En yaygın etkinlik: Televizyon seyretmek
Batman intiharlarının çağrıştırdığı bir noktadan televizyona bakmak istiyorum. Çünkü, Müjgan Halis'ten, Batman'lı kadınların boş zamanlarındaki en yaygın etkinliklerinin televizyon izlemek olduğunu, magazine bayıldıklarını , Show TV izlediklerini öğreniyoruz.
Komşuya çaya gitmek için bile yeterli özgürlüğe sahip olmayan kadınların, televizyon dünyasına sığınmalarını anlamamak mümkün mü?
Yalnız Batman'da değil, ülkenin her yerinde kadınlar, boş zamanlarında en çok televizyon izliyorlar. Televizyon izlemek bedava çünkü.
En azından televizyonun düğmesine basarken, reklamı yapılan ürünleri satın almakla onu bizzat kendimizin finanse ettiğini hatırlayarak vazgeçmemizin, elektrik ya da gazdan tasarruf etmek gibi doğrudan bir yararı olmadığını biliyoruz. Televizyon yayıncıları da bunun böyle olduğunu biliyorlar. "Bedava sirke, baldan tatlıdır" diyeceğimizi öylesine derin bir huşu içinde varsayıyorlar ki...
Yirmiye yakın ulusal televizyon kanalı, aynı şişe içindeki ve aynı kalitedeki sirkeyi başımızdan aşağı boca edip duruyor. Sadece kabloda mevcut olan ve nüfusun ezici çoğunluğu tarafından izlenemeyen bazı tematik kanalları tenzih etmenin pek bir anlamı yok bu yüzden.
Batman'da kadınlar televizyon izliyor, ömründe bir kez bile tatile gitmemiş, kimseyle flört etmemiş, güzel bir söz işitmemiş, güzel bir ayakkabı giymemiş, söylediklerine kulak verilmemiş, bırakın "kendi-leri-ne ait bir oda"yı, "kendilerine ait bir yatakları" bile olmamış kadınlar; akşam sofrasını kaldırdıktan sonra, yer yataklarını serip uyku düzenine geçinceye kadar kalan sürede televizyon izliyorlar.

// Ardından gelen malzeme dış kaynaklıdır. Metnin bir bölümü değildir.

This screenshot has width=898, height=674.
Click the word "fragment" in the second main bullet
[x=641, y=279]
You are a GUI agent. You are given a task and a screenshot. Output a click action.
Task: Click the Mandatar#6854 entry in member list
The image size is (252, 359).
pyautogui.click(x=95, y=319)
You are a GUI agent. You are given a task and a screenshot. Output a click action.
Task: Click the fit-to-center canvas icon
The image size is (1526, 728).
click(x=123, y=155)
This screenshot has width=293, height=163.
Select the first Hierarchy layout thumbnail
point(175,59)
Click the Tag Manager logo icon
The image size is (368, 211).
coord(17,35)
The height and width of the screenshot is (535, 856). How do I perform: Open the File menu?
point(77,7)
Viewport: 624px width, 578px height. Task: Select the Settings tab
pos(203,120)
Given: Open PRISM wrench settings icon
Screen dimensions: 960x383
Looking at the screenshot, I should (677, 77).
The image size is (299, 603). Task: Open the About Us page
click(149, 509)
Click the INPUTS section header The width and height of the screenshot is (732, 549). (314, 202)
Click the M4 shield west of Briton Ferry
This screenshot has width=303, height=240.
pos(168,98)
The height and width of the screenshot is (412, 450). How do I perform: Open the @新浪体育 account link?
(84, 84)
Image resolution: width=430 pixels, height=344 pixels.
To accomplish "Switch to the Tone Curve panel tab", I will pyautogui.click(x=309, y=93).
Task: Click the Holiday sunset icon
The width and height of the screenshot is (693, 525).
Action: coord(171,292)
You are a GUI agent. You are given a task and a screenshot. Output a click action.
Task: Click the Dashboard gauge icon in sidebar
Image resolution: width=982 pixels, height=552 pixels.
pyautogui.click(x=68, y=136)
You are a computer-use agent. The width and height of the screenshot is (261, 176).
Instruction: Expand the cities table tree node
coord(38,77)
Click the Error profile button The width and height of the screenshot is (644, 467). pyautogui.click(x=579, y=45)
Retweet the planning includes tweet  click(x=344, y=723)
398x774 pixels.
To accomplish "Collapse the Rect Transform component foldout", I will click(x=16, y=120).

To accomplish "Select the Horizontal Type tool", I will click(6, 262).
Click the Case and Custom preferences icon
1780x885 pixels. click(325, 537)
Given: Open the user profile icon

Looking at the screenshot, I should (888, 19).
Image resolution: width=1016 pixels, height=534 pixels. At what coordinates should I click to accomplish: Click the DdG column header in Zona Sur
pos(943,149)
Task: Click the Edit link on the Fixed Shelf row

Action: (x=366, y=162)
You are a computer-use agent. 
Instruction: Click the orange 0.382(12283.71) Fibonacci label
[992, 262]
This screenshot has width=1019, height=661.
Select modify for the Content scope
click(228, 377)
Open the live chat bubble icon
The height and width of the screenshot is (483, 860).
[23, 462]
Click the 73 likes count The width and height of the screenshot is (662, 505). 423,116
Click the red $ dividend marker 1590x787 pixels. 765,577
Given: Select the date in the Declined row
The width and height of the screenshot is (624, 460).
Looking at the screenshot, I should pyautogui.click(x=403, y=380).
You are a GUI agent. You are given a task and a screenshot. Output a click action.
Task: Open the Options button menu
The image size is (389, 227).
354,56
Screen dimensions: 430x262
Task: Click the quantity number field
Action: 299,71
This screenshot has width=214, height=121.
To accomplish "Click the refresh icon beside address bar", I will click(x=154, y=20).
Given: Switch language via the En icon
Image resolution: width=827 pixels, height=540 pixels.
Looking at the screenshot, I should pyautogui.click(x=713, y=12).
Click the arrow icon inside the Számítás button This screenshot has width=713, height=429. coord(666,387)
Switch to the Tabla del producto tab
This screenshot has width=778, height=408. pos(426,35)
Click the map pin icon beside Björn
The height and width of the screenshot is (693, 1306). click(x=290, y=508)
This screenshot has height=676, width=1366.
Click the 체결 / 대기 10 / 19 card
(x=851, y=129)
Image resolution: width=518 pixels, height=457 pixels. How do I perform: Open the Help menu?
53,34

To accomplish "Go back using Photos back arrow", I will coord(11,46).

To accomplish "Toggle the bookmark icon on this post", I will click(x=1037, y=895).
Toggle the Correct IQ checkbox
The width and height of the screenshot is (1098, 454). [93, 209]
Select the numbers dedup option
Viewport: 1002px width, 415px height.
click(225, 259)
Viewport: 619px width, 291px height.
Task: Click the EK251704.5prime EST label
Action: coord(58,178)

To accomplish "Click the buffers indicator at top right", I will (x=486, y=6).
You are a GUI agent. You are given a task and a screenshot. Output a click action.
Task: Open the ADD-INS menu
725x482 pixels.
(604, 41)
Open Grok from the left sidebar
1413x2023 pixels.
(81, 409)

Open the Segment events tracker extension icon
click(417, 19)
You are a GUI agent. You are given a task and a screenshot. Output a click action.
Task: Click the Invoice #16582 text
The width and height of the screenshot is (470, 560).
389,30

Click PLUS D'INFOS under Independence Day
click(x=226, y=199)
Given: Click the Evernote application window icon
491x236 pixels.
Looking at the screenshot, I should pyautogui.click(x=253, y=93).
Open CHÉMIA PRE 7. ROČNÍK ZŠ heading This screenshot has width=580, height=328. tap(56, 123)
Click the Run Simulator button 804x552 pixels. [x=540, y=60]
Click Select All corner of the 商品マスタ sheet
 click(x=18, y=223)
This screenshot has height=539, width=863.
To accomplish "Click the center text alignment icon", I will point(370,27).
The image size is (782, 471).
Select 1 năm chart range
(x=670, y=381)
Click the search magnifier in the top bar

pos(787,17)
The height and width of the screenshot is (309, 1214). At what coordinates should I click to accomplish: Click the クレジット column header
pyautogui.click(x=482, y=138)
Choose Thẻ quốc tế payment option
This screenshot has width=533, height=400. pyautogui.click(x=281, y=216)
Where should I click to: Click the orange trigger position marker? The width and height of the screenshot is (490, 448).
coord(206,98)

Bembeyaz dişleriyle gülümseyen, pırıl pırıl saçlarını savurarak "özgürleşen", sportif ve incecik televizyon kadınlarını öfke, gıpta, hırs ve sevgi karışımı tuhaf bir duyguyla izliyorlar. Bütün politize olmuşluklarına ve yaşadıkları dehşetengiz acılara rağmen, Batman'ın küçük kadınları belki de kimi televizyon starlarının jakuzili, yüzme havuzlu, cazlı, barlı aşk bunalımları için göz yaşı döküyorlar, döküyoruz.
Bir anda "halk olmak"...
Televizyon öykülerinin kurucu mantığı bu yaman çelişkiden besleniyor. Beğendiğimiz varsayılıyor, bir anda "halk" oluyoruz ve "bunları izlemek istediğimiz" kararlaştırılıyor. Beğeni düzeyimiz bu çünkü.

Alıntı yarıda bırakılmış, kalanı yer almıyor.